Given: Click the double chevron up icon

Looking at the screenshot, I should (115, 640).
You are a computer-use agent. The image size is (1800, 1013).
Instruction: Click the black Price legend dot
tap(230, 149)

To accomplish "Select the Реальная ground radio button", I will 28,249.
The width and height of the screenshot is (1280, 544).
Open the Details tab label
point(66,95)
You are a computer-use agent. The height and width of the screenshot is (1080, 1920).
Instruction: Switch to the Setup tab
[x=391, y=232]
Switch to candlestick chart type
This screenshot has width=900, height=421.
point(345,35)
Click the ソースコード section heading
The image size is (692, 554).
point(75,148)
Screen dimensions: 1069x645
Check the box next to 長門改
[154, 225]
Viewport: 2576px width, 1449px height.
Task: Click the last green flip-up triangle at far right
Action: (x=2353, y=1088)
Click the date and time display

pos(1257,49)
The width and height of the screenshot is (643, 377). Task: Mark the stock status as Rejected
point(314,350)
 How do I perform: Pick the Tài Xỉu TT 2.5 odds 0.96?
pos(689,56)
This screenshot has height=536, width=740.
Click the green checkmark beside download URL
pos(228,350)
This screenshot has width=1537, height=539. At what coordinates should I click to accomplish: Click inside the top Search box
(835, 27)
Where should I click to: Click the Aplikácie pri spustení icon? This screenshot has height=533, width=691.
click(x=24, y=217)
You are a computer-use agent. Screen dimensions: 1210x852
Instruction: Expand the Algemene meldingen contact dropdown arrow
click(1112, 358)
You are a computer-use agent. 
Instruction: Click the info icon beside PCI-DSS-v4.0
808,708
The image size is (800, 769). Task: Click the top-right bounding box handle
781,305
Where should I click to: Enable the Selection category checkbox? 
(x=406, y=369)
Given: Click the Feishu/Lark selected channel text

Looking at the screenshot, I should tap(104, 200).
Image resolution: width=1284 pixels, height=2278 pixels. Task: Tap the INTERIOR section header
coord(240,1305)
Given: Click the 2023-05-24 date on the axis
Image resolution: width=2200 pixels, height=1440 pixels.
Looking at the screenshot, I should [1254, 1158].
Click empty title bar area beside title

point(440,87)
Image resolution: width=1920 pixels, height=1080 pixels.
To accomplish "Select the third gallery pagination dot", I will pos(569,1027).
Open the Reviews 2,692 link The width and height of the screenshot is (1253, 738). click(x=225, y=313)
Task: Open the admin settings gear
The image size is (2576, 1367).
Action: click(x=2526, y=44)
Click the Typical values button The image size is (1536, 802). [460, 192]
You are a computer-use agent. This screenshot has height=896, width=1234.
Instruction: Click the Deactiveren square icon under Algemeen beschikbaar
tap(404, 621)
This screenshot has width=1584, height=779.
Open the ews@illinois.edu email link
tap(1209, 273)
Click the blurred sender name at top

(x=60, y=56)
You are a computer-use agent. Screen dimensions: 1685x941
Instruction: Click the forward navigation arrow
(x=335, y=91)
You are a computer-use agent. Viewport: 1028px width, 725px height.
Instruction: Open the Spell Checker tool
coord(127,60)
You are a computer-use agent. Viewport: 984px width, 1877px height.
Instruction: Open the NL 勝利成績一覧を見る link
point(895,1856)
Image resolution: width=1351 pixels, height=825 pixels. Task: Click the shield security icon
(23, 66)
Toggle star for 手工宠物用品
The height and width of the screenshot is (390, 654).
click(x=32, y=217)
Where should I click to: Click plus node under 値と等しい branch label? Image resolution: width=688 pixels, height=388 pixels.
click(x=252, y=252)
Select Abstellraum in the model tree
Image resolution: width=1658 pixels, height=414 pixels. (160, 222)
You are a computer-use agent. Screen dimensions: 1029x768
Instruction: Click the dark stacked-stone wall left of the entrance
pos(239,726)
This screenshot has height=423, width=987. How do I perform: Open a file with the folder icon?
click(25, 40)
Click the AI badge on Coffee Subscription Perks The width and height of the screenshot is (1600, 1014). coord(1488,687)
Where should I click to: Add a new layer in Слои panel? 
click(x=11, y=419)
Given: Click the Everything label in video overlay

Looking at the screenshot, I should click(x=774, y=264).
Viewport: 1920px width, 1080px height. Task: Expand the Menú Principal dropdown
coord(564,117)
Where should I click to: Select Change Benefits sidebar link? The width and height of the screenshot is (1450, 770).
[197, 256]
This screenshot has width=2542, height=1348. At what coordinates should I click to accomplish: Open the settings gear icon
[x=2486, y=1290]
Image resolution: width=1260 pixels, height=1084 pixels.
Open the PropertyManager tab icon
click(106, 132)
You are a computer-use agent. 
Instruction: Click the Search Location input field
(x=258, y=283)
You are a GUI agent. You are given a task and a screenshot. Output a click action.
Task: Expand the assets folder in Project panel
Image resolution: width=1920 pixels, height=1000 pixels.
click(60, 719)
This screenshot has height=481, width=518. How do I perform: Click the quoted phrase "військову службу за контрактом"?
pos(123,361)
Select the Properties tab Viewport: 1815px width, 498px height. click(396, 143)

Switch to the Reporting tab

-------------------------

= AIM =
Put every line of the material above, from the line containing "You are a computer-use agent. Viewport: 984px" down to the line containing "(x=258, y=283)", both included, into a JSON list of strings with one string per line. Leave out blank lines.

= RESULT =
[
  "You are a computer-use agent. Viewport: 984px width, 1877px height.",
  "Instruction: Open the NL 勝利成績一覧を見る link",
  "point(895,1856)",
  "Image resolution: width=1351 pixels, height=825 pixels. Task: Click the shield security icon",
  "(23, 66)",
  "Toggle star for 手工宠物用品",
  "The height and width of the screenshot is (390, 654).",
  "click(x=32, y=217)",
  "Where should I click to: Click plus node under 値と等しい branch label? Image resolution: width=688 pixels, height=388 pixels.",
  "click(x=252, y=252)",
  "Select Abstellraum in the model tree",
  "Image resolution: width=1658 pixels, height=414 pixels. (160, 222)",
  "You are a computer-use agent. Screen dimensions: 1029x768",
  "Instruction: Click the dark stacked-stone wall left of the entrance",
  "pos(239,726)",
  "This screenshot has height=423, width=987. How do I perform: Open a file with the folder icon?",
  "click(25, 40)",
  "Click the AI badge on Coffee Subscription Perks The width and height of the screenshot is (1600, 1014). coord(1488,687)",
  "Where should I click to: Add a new layer in Слои panel? ",
  "click(x=11, y=419)",
  "Given: Click the Everything label in video overlay",
  "Looking at the screenshot, I should click(x=774, y=264).",
  "Viewport: 1920px width, 1080px height. Task: Expand the Menú Principal dropdown",
  "coord(564,117)",
  "Where should I click to: Select Change Benefits sidebar link? The width and height of the screenshot is (1450, 770).",
  "[197, 256]",
  "This screenshot has width=2542, height=1348. At what coordinates should I click to accomplish: Open the settings gear icon",
  "[x=2486, y=1290]",
  "Image resolution: width=1260 pixels, height=1084 pixels.",
  "Open the PropertyManager tab icon",
  "click(106, 132)",
  "You are a computer-use agent. ",
  "Instruction: Click the Search Location input field",
  "(x=258, y=283)"
]